• **DESCRIPTION OF THE TASK**
Put every line of the records below into a JSON list of strings, one string per line, and leave out the blank lines.

Saved entries:
>> start
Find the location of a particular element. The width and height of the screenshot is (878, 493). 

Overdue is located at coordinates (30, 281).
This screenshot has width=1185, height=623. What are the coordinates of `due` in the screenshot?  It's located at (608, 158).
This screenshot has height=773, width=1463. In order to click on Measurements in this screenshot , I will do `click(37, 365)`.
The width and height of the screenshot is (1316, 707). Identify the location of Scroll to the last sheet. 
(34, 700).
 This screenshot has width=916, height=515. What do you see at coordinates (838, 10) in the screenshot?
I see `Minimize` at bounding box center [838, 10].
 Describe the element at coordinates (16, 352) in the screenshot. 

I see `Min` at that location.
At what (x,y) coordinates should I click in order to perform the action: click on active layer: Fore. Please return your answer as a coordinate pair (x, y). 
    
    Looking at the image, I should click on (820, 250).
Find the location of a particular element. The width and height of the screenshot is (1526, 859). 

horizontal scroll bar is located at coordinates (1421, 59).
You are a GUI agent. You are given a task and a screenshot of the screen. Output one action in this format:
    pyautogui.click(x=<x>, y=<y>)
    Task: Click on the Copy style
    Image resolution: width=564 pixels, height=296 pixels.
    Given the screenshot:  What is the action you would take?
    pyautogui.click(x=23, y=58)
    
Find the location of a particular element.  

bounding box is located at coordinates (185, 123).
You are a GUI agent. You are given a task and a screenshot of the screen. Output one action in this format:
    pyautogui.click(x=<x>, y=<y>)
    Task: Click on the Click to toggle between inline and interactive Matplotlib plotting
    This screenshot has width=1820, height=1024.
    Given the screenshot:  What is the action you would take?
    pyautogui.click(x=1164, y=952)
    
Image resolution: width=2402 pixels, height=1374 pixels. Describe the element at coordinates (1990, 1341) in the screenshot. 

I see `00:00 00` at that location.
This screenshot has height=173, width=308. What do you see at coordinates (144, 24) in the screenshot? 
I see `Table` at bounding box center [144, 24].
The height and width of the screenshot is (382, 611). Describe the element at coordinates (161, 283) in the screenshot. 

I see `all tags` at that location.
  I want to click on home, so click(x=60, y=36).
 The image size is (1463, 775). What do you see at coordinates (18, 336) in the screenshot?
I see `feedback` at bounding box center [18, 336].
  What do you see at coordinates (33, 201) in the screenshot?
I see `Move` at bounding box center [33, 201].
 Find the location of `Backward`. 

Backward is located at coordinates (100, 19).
>> end
• **ANSWER IN FULL**
[
  "Find the location of a particular element. The width and height of the screenshot is (878, 493). ",
  "Overdue is located at coordinates (30, 281).",
  "This screenshot has width=1185, height=623. What are the coordinates of `due` in the screenshot?  It's located at (608, 158).",
  "This screenshot has height=773, width=1463. In order to click on Measurements in this screenshot , I will do `click(37, 365)`.",
  "The width and height of the screenshot is (1316, 707). Identify the location of Scroll to the last sheet. ",
  "(34, 700).",
  " This screenshot has width=916, height=515. What do you see at coordinates (838, 10) in the screenshot?",
  "I see `Minimize` at bounding box center [838, 10].",
  " Describe the element at coordinates (16, 352) in the screenshot. ",
  "I see `Min` at that location.",
  "At what (x,y) coordinates should I click in order to perform the action: click on active layer: Fore. Please return your answer as a coordinate pair (x, y). ",
  "    Looking at the image, I should click on (820, 250).",
  "Find the location of a particular element. The width and height of the screenshot is (1526, 859). ",
  "horizontal scroll bar is located at coordinates (1421, 59).",
  "You are a GUI agent. You are given a task and a screenshot of the screen. Output one action in this format:",
  "    pyautogui.click(x=<x>, y=<y>)",
  "    Task: Click on the Copy style",
  "    Image resolution: width=564 pixels, height=296 pixels.",
  "    Given the screenshot:  What is the action you would take?",
  "    pyautogui.click(x=23, y=58)",
  "Find the location of a particular element.  ",
  "bounding box is located at coordinates (185, 123).",
  "You are a GUI agent. You are given a task and a screenshot of the screen. Output one action in this format:",
  "    pyautogui.click(x=<x>, y=<y>)",
  "    Task: Click on the Click to toggle between inline and interactive Matplotlib plotting",
  "    This screenshot has width=1820, height=1024.",
  "    Given the screenshot:  What is the action you would take?",
  "    pyautogui.click(x=1164, y=952)",
  "Image resolution: width=2402 pixels, height=1374 pixels. Describe the element at coordinates (1990, 1341) in the screenshot. ",
  "I see `00:00 00` at that location.",
  "This screenshot has height=173, width=308. What do you see at coordinates (144, 24) in the screenshot? ",
  "I see `Table` at bounding box center [144, 24].",
  "The height and width of the screenshot is (382, 611). Describe the element at coordinates (161, 283) in the screenshot. ",
  "I see `all tags` at that location.",
  "  I want to click on home, so click(x=60, y=36).",
  " The image size is (1463, 775). What do you see at coordinates (18, 336) in the screenshot?",
  "I see `feedback` at bounding box center [18, 336].",
  "  What do you see at coordinates (33, 201) in the screenshot?",
  "I see `Move` at bounding box center [33, 201].",
  " Find the location of `Backward`. ",
  "Backward is located at coordinates (100, 19)."
]